:: SHORT TASK ::
Reproduce the following material line for line, without changing anything.

:: TASK DATA ::
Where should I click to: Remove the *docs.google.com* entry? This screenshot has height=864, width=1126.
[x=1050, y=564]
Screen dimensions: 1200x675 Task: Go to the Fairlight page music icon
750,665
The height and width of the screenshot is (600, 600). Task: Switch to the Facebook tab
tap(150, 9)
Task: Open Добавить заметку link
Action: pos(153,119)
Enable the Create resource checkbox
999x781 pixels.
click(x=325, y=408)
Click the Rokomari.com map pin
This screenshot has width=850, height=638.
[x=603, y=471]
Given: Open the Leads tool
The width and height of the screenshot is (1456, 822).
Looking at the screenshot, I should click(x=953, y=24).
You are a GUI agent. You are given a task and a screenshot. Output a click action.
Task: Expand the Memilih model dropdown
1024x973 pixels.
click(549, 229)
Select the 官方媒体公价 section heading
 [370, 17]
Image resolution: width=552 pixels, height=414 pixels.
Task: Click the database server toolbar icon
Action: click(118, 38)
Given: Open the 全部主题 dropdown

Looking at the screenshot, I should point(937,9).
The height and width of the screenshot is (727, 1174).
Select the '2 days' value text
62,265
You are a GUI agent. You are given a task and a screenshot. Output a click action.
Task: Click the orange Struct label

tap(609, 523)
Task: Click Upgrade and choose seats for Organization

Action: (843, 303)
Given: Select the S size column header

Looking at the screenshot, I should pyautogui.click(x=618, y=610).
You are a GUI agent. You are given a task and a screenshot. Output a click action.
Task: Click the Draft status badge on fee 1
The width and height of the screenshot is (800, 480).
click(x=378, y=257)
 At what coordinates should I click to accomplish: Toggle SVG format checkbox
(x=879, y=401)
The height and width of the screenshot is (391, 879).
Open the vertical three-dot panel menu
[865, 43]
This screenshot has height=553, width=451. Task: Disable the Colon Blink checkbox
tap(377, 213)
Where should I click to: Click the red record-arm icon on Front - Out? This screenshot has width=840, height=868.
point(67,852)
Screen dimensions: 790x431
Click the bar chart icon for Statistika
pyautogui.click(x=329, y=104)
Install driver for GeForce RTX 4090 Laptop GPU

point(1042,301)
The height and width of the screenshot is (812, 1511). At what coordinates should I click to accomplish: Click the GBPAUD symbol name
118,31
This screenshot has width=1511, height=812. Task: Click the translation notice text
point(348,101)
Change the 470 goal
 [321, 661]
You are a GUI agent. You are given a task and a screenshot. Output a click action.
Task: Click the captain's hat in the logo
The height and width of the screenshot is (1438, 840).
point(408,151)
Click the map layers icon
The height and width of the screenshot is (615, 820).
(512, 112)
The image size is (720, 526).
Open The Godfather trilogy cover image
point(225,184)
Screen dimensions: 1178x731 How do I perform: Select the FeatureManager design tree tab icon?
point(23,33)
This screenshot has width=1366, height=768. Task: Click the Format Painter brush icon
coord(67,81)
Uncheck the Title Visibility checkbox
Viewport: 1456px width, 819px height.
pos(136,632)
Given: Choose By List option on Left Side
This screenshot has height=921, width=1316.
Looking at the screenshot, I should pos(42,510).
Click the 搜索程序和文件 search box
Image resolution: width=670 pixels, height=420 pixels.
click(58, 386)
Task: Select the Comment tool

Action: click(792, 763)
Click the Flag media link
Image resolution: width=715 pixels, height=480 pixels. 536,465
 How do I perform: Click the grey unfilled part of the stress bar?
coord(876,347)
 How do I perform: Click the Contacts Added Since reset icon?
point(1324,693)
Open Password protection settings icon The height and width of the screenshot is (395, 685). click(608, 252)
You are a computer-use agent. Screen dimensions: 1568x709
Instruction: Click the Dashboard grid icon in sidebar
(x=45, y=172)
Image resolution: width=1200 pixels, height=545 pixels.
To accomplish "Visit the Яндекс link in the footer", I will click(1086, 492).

:: SOLVED PROBLEM ::
Where should I click to: Remove the *docs.google.com* entry? This screenshot has height=864, width=1126.
[x=1050, y=564]
Screen dimensions: 1200x675 Task: Go to the Fairlight page music icon
750,665
The height and width of the screenshot is (600, 600). Task: Switch to the Facebook tab
tap(150, 9)
Task: Open Добавить заметку link
Action: pos(153,119)
Enable the Create resource checkbox
999x781 pixels.
click(x=325, y=408)
Click the Rokomari.com map pin
This screenshot has width=850, height=638.
[x=603, y=471]
Given: Open the Leads tool
The width and height of the screenshot is (1456, 822).
Looking at the screenshot, I should click(x=953, y=24).
You are a GUI agent. You are given a task and a screenshot. Output a click action.
Task: Expand the Memilih model dropdown
1024x973 pixels.
click(549, 229)
Select the 官方媒体公价 section heading
 [370, 17]
Image resolution: width=552 pixels, height=414 pixels.
Task: Click the database server toolbar icon
Action: click(118, 38)
Given: Open the 全部主题 dropdown

Looking at the screenshot, I should point(937,9).
The height and width of the screenshot is (727, 1174).
Select the '2 days' value text
62,265
You are a GUI agent. You are given a task and a screenshot. Output a click action.
Task: Click the orange Struct label

tap(609, 523)
Task: Click Upgrade and choose seats for Organization

Action: (843, 303)
Given: Select the S size column header

Looking at the screenshot, I should pyautogui.click(x=618, y=610).
You are a GUI agent. You are given a task and a screenshot. Output a click action.
Task: Click the Draft status badge on fee 1
The width and height of the screenshot is (800, 480).
click(x=378, y=257)
 At what coordinates should I click to accomplish: Toggle SVG format checkbox
(x=879, y=401)
The height and width of the screenshot is (391, 879).
Open the vertical three-dot panel menu
[865, 43]
This screenshot has height=553, width=451. Task: Disable the Colon Blink checkbox
tap(377, 213)
Where should I click to: Click the red record-arm icon on Front - Out? This screenshot has width=840, height=868.
point(67,852)
Screen dimensions: 790x431
Click the bar chart icon for Statistika
pyautogui.click(x=329, y=104)
Install driver for GeForce RTX 4090 Laptop GPU

point(1042,301)
The height and width of the screenshot is (812, 1511). At what coordinates should I click to accomplish: Click the GBPAUD symbol name
118,31
This screenshot has width=1511, height=812. Task: Click the translation notice text
point(348,101)
Change the 470 goal
 [321, 661]
You are a GUI agent. You are given a task and a screenshot. Output a click action.
Task: Click the captain's hat in the logo
The height and width of the screenshot is (1438, 840).
point(408,151)
Click the map layers icon
The height and width of the screenshot is (615, 820).
(512, 112)
The image size is (720, 526).
Open The Godfather trilogy cover image
point(225,184)
Screen dimensions: 1178x731 How do I perform: Select the FeatureManager design tree tab icon?
point(23,33)
This screenshot has width=1366, height=768. Task: Click the Format Painter brush icon
coord(67,81)
Uncheck the Title Visibility checkbox
Viewport: 1456px width, 819px height.
pos(136,632)
Given: Choose By List option on Left Side
This screenshot has height=921, width=1316.
Looking at the screenshot, I should pos(42,510).
Click the 搜索程序和文件 search box
Image resolution: width=670 pixels, height=420 pixels.
click(58, 386)
Task: Select the Comment tool

Action: click(792, 763)
Click the Flag media link
Image resolution: width=715 pixels, height=480 pixels. 536,465
 How do I perform: Click the grey unfilled part of the stress bar?
coord(876,347)
 How do I perform: Click the Contacts Added Since reset icon?
point(1324,693)
Open Password protection settings icon The height and width of the screenshot is (395, 685). click(608, 252)
You are a computer-use agent. Screen dimensions: 1568x709
Instruction: Click the Dashboard grid icon in sidebar
(x=45, y=172)
Image resolution: width=1200 pixels, height=545 pixels.
To accomplish "Visit the Яндекс link in the footer", I will click(1086, 492).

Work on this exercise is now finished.